**PROBLEM STATEMENT**
Exact repetition is required: reproduce every line of the data.

Collected data entries
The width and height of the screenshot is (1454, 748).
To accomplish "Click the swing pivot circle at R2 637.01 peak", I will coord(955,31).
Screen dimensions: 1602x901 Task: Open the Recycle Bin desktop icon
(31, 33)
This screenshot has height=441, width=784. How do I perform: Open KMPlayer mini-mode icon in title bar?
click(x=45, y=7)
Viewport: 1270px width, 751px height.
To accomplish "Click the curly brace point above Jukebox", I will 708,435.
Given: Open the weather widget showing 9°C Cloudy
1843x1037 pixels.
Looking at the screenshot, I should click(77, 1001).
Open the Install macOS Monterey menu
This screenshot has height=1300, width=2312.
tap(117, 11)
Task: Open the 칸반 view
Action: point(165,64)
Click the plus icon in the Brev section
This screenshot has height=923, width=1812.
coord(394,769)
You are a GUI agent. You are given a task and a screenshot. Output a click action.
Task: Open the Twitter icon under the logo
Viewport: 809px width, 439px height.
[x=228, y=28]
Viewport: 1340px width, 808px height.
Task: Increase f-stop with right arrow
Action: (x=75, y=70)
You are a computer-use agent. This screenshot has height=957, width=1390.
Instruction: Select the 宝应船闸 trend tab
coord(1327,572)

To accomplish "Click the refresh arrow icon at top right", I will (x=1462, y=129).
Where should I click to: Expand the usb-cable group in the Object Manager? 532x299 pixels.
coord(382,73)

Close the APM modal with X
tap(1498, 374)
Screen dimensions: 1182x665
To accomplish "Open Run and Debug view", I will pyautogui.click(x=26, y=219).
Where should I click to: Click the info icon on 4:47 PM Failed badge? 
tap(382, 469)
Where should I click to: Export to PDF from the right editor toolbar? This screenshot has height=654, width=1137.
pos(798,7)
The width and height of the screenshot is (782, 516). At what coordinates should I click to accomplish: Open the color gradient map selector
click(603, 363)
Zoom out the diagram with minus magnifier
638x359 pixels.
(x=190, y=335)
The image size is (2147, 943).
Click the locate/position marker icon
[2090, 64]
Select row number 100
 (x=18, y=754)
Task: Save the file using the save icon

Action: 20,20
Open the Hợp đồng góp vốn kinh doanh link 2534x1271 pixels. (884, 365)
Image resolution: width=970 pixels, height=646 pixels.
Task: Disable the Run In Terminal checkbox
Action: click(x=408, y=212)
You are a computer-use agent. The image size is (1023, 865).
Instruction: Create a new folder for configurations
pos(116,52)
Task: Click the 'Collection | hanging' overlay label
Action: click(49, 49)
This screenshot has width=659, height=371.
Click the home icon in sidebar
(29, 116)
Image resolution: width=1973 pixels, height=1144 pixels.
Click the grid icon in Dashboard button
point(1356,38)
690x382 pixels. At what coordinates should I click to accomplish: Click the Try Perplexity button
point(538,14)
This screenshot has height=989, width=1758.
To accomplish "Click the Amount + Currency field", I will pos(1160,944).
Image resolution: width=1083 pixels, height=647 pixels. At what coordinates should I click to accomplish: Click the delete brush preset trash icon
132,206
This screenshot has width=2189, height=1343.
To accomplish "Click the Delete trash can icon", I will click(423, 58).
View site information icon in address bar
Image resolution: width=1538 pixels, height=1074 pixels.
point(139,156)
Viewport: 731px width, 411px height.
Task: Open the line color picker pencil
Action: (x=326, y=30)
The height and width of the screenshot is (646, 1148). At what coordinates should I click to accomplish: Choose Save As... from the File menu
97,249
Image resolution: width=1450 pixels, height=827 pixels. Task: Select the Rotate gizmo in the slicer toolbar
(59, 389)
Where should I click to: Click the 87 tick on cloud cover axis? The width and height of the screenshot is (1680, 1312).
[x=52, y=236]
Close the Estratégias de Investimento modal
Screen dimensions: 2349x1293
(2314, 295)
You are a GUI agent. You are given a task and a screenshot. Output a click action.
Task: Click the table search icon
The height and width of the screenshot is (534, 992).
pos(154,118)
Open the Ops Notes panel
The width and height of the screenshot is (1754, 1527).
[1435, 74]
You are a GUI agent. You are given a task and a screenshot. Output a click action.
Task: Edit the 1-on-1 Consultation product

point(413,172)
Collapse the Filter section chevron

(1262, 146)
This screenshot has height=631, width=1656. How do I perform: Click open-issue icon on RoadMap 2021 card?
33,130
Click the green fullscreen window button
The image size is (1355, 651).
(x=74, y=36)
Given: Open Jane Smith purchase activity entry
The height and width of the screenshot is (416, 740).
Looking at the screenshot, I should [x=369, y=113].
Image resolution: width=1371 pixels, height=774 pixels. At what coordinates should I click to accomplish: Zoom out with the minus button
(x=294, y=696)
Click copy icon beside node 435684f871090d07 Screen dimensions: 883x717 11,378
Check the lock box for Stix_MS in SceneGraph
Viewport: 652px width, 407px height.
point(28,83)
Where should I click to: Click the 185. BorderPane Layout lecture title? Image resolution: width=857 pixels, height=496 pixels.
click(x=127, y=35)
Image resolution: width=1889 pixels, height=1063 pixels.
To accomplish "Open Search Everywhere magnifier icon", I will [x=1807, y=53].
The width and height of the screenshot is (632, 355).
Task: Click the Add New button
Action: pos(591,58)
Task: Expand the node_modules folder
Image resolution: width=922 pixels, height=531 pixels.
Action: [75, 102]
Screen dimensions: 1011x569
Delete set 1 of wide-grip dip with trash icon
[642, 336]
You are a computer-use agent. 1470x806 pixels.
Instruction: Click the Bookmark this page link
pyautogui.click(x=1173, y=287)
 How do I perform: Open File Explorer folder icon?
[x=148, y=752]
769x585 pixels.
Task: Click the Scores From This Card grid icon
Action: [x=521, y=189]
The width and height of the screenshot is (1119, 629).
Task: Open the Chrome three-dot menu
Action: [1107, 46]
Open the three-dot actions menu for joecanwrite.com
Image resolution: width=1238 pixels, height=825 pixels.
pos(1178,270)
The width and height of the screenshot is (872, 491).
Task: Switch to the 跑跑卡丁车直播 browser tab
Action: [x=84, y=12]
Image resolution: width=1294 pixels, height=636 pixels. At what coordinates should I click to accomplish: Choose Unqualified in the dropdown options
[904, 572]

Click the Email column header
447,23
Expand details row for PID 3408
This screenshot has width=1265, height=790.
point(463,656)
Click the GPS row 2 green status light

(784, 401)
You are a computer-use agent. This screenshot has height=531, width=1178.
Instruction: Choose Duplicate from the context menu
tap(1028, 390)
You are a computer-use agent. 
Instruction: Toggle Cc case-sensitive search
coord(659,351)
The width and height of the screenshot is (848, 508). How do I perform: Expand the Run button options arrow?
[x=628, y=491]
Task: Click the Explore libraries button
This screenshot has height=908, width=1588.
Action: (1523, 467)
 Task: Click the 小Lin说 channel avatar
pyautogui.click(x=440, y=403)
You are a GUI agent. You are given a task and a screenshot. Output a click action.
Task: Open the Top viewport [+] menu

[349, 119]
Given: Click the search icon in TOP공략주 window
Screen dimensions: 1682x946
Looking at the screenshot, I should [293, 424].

**ANSWER SECTION**
The width and height of the screenshot is (1454, 748).
To accomplish "Click the swing pivot circle at R2 637.01 peak", I will coord(955,31).
Screen dimensions: 1602x901 Task: Open the Recycle Bin desktop icon
(31, 33)
This screenshot has height=441, width=784. How do I perform: Open KMPlayer mini-mode icon in title bar?
click(x=45, y=7)
Viewport: 1270px width, 751px height.
To accomplish "Click the curly brace point above Jukebox", I will 708,435.
Given: Open the weather widget showing 9°C Cloudy
1843x1037 pixels.
Looking at the screenshot, I should click(77, 1001).
Open the Install macOS Monterey menu
This screenshot has height=1300, width=2312.
tap(117, 11)
Task: Open the 칸반 view
Action: point(165,64)
Click the plus icon in the Brev section
This screenshot has height=923, width=1812.
coord(394,769)
You are a GUI agent. You are given a task and a screenshot. Output a click action.
Task: Open the Twitter icon under the logo
Viewport: 809px width, 439px height.
[x=228, y=28]
Viewport: 1340px width, 808px height.
Task: Increase f-stop with right arrow
Action: (x=75, y=70)
You are a computer-use agent. This screenshot has height=957, width=1390.
Instruction: Select the 宝应船闸 trend tab
coord(1327,572)

To accomplish "Click the refresh arrow icon at top right", I will (x=1462, y=129).
Where should I click to: Expand the usb-cable group in the Object Manager? 532x299 pixels.
coord(382,73)

Close the APM modal with X
tap(1498, 374)
Screen dimensions: 1182x665
To accomplish "Open Run and Debug view", I will pyautogui.click(x=26, y=219).
Where should I click to: Click the info icon on 4:47 PM Failed badge? 
tap(382, 469)
Where should I click to: Export to PDF from the right editor toolbar? This screenshot has height=654, width=1137.
pos(798,7)
The width and height of the screenshot is (782, 516). At what coordinates should I click to accomplish: Open the color gradient map selector
click(603, 363)
Zoom out the diagram with minus magnifier
638x359 pixels.
(x=190, y=335)
The image size is (2147, 943).
Click the locate/position marker icon
[2090, 64]
Select row number 100
 (x=18, y=754)
Task: Save the file using the save icon

Action: 20,20
Open the Hợp đồng góp vốn kinh doanh link 2534x1271 pixels. (884, 365)
Image resolution: width=970 pixels, height=646 pixels.
Task: Disable the Run In Terminal checkbox
Action: click(x=408, y=212)
You are a computer-use agent. The image size is (1023, 865).
Instruction: Create a new folder for configurations
pos(116,52)
Task: Click the 'Collection | hanging' overlay label
Action: click(49, 49)
This screenshot has width=659, height=371.
Click the home icon in sidebar
(29, 116)
Image resolution: width=1973 pixels, height=1144 pixels.
Click the grid icon in Dashboard button
point(1356,38)
690x382 pixels. At what coordinates should I click to accomplish: Click the Try Perplexity button
point(538,14)
This screenshot has height=989, width=1758.
To accomplish "Click the Amount + Currency field", I will pos(1160,944).
Image resolution: width=1083 pixels, height=647 pixels. At what coordinates should I click to accomplish: Click the delete brush preset trash icon
132,206
This screenshot has width=2189, height=1343.
To accomplish "Click the Delete trash can icon", I will click(423, 58).
View site information icon in address bar
Image resolution: width=1538 pixels, height=1074 pixels.
point(139,156)
Viewport: 731px width, 411px height.
Task: Open the line color picker pencil
Action: (x=326, y=30)
The height and width of the screenshot is (646, 1148). At what coordinates should I click to accomplish: Choose Save As... from the File menu
97,249
Image resolution: width=1450 pixels, height=827 pixels. Task: Select the Rotate gizmo in the slicer toolbar
(59, 389)
Where should I click to: Click the 87 tick on cloud cover axis? The width and height of the screenshot is (1680, 1312).
[x=52, y=236]
Close the Estratégias de Investimento modal
Screen dimensions: 2349x1293
(2314, 295)
You are a GUI agent. You are given a task and a screenshot. Output a click action.
Task: Click the table search icon
The height and width of the screenshot is (534, 992).
pos(154,118)
Open the Ops Notes panel
The width and height of the screenshot is (1754, 1527).
[1435, 74]
You are a GUI agent. You are given a task and a screenshot. Output a click action.
Task: Edit the 1-on-1 Consultation product

point(413,172)
Collapse the Filter section chevron

(1262, 146)
This screenshot has height=631, width=1656. How do I perform: Click open-issue icon on RoadMap 2021 card?
33,130
Click the green fullscreen window button
The image size is (1355, 651).
(x=74, y=36)
Given: Open Jane Smith purchase activity entry
The height and width of the screenshot is (416, 740).
Looking at the screenshot, I should [x=369, y=113].
Image resolution: width=1371 pixels, height=774 pixels. At what coordinates should I click to accomplish: Zoom out with the minus button
(x=294, y=696)
Click copy icon beside node 435684f871090d07 Screen dimensions: 883x717 11,378
Check the lock box for Stix_MS in SceneGraph
Viewport: 652px width, 407px height.
point(28,83)
Where should I click to: Click the 185. BorderPane Layout lecture title? Image resolution: width=857 pixels, height=496 pixels.
click(x=127, y=35)
Image resolution: width=1889 pixels, height=1063 pixels.
To accomplish "Open Search Everywhere magnifier icon", I will [x=1807, y=53].
The width and height of the screenshot is (632, 355).
Task: Click the Add New button
Action: pos(591,58)
Task: Expand the node_modules folder
Image resolution: width=922 pixels, height=531 pixels.
Action: [75, 102]
Screen dimensions: 1011x569
Delete set 1 of wide-grip dip with trash icon
[642, 336]
You are a computer-use agent. 1470x806 pixels.
Instruction: Click the Bookmark this page link
pyautogui.click(x=1173, y=287)
 How do I perform: Open File Explorer folder icon?
[x=148, y=752]
769x585 pixels.
Task: Click the Scores From This Card grid icon
Action: [x=521, y=189]
The width and height of the screenshot is (1119, 629).
Task: Open the Chrome three-dot menu
Action: [1107, 46]
Open the three-dot actions menu for joecanwrite.com
Image resolution: width=1238 pixels, height=825 pixels.
pos(1178,270)
The width and height of the screenshot is (872, 491).
Task: Switch to the 跑跑卡丁车直播 browser tab
Action: [x=84, y=12]
Image resolution: width=1294 pixels, height=636 pixels. At what coordinates should I click to accomplish: Choose Unqualified in the dropdown options
[904, 572]

Click the Email column header
447,23
Expand details row for PID 3408
This screenshot has width=1265, height=790.
point(463,656)
Click the GPS row 2 green status light

(784, 401)
You are a computer-use agent. This screenshot has height=531, width=1178.
Instruction: Choose Duplicate from the context menu
tap(1028, 390)
You are a computer-use agent. 
Instruction: Toggle Cc case-sensitive search
coord(659,351)
The width and height of the screenshot is (848, 508). How do I perform: Expand the Run button options arrow?
[x=628, y=491]
Task: Click the Explore libraries button
This screenshot has height=908, width=1588.
Action: (1523, 467)
 Task: Click the 小Lin说 channel avatar
pyautogui.click(x=440, y=403)
You are a GUI agent. You are given a task and a screenshot. Output a click action.
Task: Open the Top viewport [+] menu

[349, 119]
Given: Click the search icon in TOP공략주 window
Screen dimensions: 1682x946
Looking at the screenshot, I should [293, 424].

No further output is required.